Со времен студенчества Тиниуса здесь мало что изменилось. Только теперь сам Тиниус из кожи вон лез, чтобы выставить себя в самом выгодном свете, ведь он, оказывается, стал в этих местах живой легендой. Он на удивление подробно живописал даже не доказанные судом деяния — без этих противных сослагательных наклонений, — будто сам был их очевидцем. Уже по одному нечаянно оброненному кем-либо слову, по одному зыбкому слуху он составлял каркас, чтобы тут же нанизать на него динамику событий. Скажем так: Иоганн Георг Тиниус вдыхал новую жизнь в пастеризованные россказни, которые пересказывала друг другу вся деревня, и выбивавшие из колеи крестьянское житье-бытье, доводя до безумия в первую очередь женский пол — если дети или же воздыхатели дарили какой-нибудь деревенской даме букет цветов, та, припомнив трагические события и придя в ужас, держала его в скованных судорогой страха руках у самых коленей, предусмотрительно отвернув нос, чтобы, не дай Бог, ненароком не нюхнуть его, отчего жутко немел затылок.
И семинары, как правило, завершавшиеся бесплатной кормежкой, также поддерживали настроение слушателей, настраивая их на духовный лад. Так как Тиниус вот уже четверть века не заглядывал ни в одну научную книгу и, после того как его библиотека была выставлена на продажу, не имел в личном пользовании ни одной, бывало, что, делая очередной экскурс, он едва не оказывался в тупике, но ему всегда удавалось, нахватав от разных зодчих элементы каркаса, кое-как соорудить пристойный образ, пленявший знакомыми каждому чертами. «Да мы недостойны даже снять ему башмаки». Гости почти всегда уходили с таким признанием, откушав от бесплатного стола. (Весьма надежный и информированный источник.)
Столь же охотно обсуждаемой темой, как и темперамент его россказней, было и недюжинное здоровье экс-пастора. Не подлежало сомнению, что хитрец этот в совершенстве владел знаниями всех полевых и лесных трав, включая и стимулирующее воздействие мелиссы, а также — и это было его личным открытием — о благотворном воздействии на мозг тыквы. (К сожалению, наш желчный пузырь не переносит этого овоща.) Поэтому детишки перочинными ножичками вырезали на тыкве, росшей в огороде у пастора, шутливые стишки следующего содержания:
Тыква, естественно, представляла собой гигантский экземпляр, так что текста влезло на нее столько, сколько не поместилось бы и на классной доске. Магистру, разумеется, выдалось отведать этой тыковки. Но вот страшился ли он смерти, или же нет, это вопрос сложный. Лишь раз он заявил одной тщеславной мамаше, которая спала и видела, что дети ее будут целеустремленнее и умнее: «Не надо желать ничего подобного, сударыня! В том-то и состояло мое несчастье, что я был таким умником, что лез из кожи вон, чтобы побольше узнать! Куда было бы лучше, если бы меня заставили просто пасти овечек; я бы тогда, как мой отец, так и остался бы честным овцепасом». (Этот источник, однако, не столь надежен и не столь хорошо информирован.)
Нерешенной загадкой для жителей Гребендорфа было, откуда Тиниус изыскивал деньги для своего скромного жития.
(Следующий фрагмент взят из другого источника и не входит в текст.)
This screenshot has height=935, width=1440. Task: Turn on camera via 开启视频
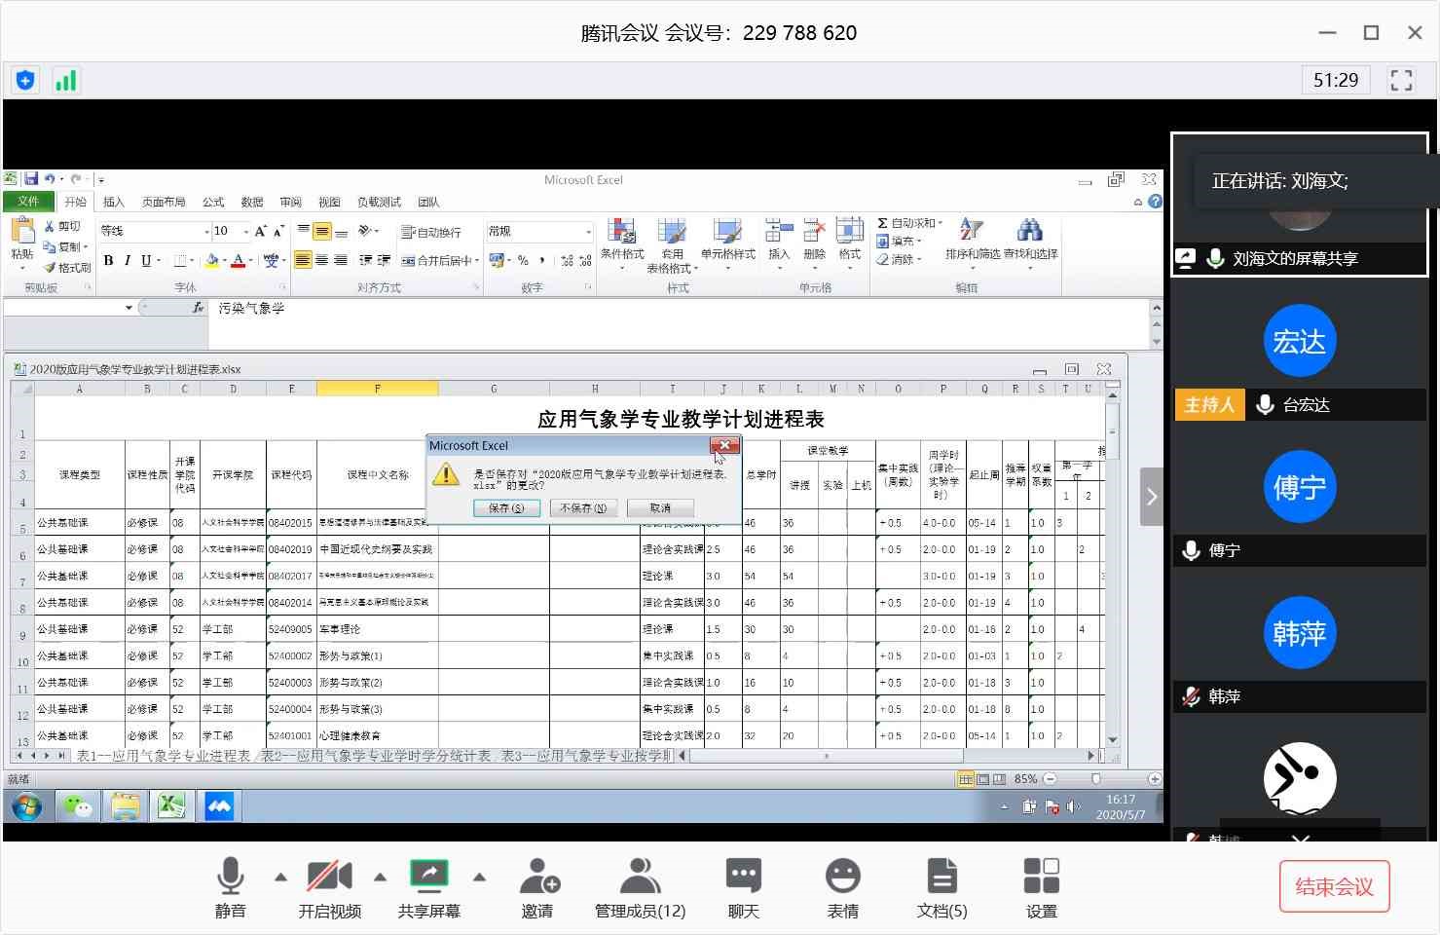[329, 877]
Сам он всегда объяснял, что, дескать, не порывал связей с масонами и до сей поры остался одним из «братьев — вольных каменщиков», так что ему назначена небольшая пожизненная пенсия. И хотя продолжали циркулировать слухи, что он адепт, но поскольку члены тайного духовного ордена в свое время не смогли его освободить, все думали, что речь могла идти всего лишь о небольшом пособии, раз в году и выплачиваемом его прежней общиной на родине. Два раза в год Тиниус отправлялся в девятичасовой пеший марш до Берлина за деньгами. Почтовые экипажи вызывали у него недоверие. (Естественно.) Без посоха, безоружным он отмахивал целые мили по полям и лесам. Если кто-то пытался его остеречь, дескать, опасно, и все такое, он отвечал цитатой из 22-го Псалма: «Господь — пастырь мой; я ни в чем не буду нуждаться. Он направляет меня на стези правды ради имени Своего! Если я пойду и долинок) смертной тени, не убоюсь зла, потому что Ты со мною; Твой жезл и Твой посох — они успокаивают меня». (Весьма надежный и информированный источник.)